Pursuant to your Honor's order dated February 6, 2024 (20-cv-05198, Dkt. # 129), please see attached an unredacted copy of the “Brief” that is the subject of Plaintiff's motion (Dkt. # 126). As explained in Seawolf's opposition (Dkt. # 127), the Brief contains Seawolf's counsel's description of the case and mental impressions of the Plaintiffs' allegations related to the Voyage (Brief at pp. 1 - 3 (“Overview of the Voyage”)) and the Parties' claims and defenses (id. at 3 - 5 (“Ridgebury's Response to Plaintiffs' Claim of Unseaworthiness”), & 6 - 8 (“Plaintiffs' Claim of Breach of Voyage Charter against Seawolf”)).
Seawolf opposes Plaintiffs' motion on the basis that the entire Brief is attorney work product protected from discovery pursuant to Rule 26(b)(4)(C). However, to the extent your Honor considers ordering Seawolf to produce the Brief with redactions, Seawolf submits that the sections of the Brief entitled “Ridgebury's Response to Plaintiffs' Claim of Unseaworthiness” and “Plaintiffs' Claim of Breach of Voyage Charter against Seawolf” directly concerns counsel's theories and analysis of the claims asserted and must be redacted.
(Seawolf 2/7/24 Email, ECF No. 130.)

Based on the Court's in camera review, the Disputed Brief consists of an 8-page Word document. On the first page, it is marked “PRIVILEGED AND CONFIDENTIAL: ATTORNEY WORK PRODUCT” and is addressed “to” Chopra, “from” “Holland & Knight, on behalf of Seawolf Tankers Inc.” with the subject line “Instructions for Initial Advice in [the consolidated case names].” (Disputed Br. at 1.) The Disputed Brief contains four parts: (1) the introductory paragraphs (id. at 1-2), (2) the “Overview of the Voyage” (id. at 2-3), (3) “Ridgebury's Response to Plaintiffs' Claims of Unseaworthiness” (id. at 3-5), and (4) “Plaintiff's Claim of Breach of Voyage Charter Against Seawolf” (id. at 6-8). The Disputed Brief refers to various deposition testimony, inspection reports, and emails as exhibits, presumably annexed to or accompanying the Disputed Brief when it was relayed to Chopra. (See generally id. at 1-3.) There are portions of the Disputed Brief that contain Seawolf's counsel's impressions about the case, litigation strategy, and strengths and weaknesses about the various parties' respective positions. (See id. at 6-8.)

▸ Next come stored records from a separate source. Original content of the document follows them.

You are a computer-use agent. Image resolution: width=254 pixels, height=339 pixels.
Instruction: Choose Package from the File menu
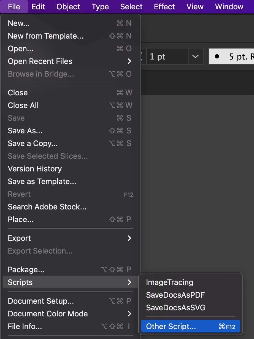coord(26,270)
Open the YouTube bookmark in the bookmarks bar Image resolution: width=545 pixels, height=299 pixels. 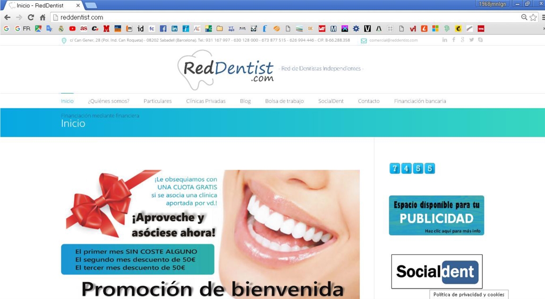(x=72, y=29)
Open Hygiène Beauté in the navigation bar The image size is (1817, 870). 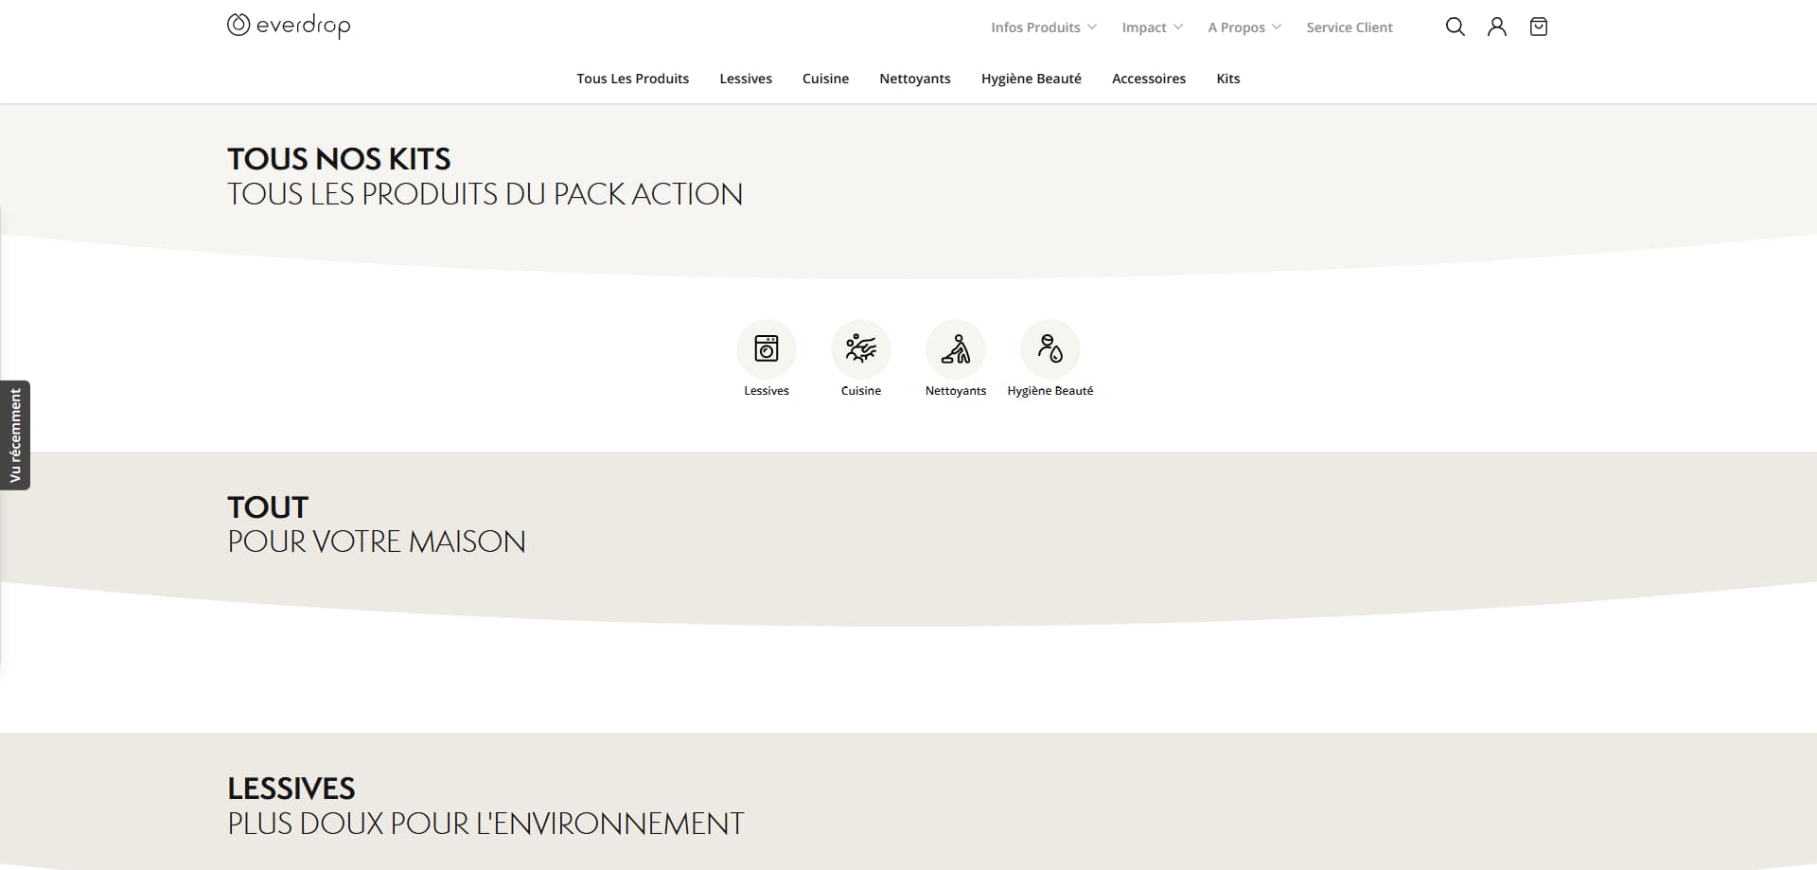[1032, 79]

On February 8, 2024, the Court heard oral argument regarding F&L's letter at the conference.

LEGAL STANDARDS

I. Work Product Doctrine

In federal courts, “[p]arties may obtain discovery regarding any nonprivileged matter that is relevant to any party's claim or defense and proportional to the needs of the case” taking into account a number of considerations. Fed.R.Civ.P. 26(b)(1). However, Rule 26 of the Federal Rules of Civil Procedure “provides for several exceptions to the Federal Rules' policy of allowing liberal discovery, including the work-product doctrine.” SEC v. Rio Tinto PLC, No. 17-CV-07994 (AT) (DF), 2021 WL 2186433, at *3 (S.D.N.Y. May 28, 2021). “A claim of work-product has three elements: [t]he material must (1) be a document or a tangible thing, (2) that was prepared in anticipation of litigation, and (3) was prepared by or for a party, or by or for his representative.” BNP Paribas v. Bank of N.Y. Trust Co., N.A., No. 11-CV-00350 (PGG) (HBP), 2013 WL 2434686, at *3 (S.D.N.Y. June 5, 2013) (quotation marks and citations omitted). An absolute privilege applies to “opinion work product”; a qualified privilege applies to “fact work product.” Am. Oversight v. U.S. Dep't of Justice, 45 F.4th 579, 591 (2d Cir. 2022).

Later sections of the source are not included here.